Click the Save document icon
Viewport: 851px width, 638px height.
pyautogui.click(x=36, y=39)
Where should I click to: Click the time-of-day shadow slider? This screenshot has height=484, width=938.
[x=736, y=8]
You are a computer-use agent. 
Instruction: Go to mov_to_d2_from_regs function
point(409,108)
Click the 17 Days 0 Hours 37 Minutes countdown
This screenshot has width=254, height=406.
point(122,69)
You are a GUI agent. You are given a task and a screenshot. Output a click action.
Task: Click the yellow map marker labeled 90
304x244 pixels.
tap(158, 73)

---+---

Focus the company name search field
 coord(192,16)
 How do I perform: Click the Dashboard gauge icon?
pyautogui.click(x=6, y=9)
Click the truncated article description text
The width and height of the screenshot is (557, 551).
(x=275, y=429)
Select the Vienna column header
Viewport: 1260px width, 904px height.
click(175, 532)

---+---

(INSTRUCTIONS TO FOLLOW) Across all the records, find the lines containing the word "agent" and reproduce each one.

(COMPLETED EXERCISE)
You are a computer-use agent. 
You are a GUI agent. You are given a task and a screenshot. Output a click action.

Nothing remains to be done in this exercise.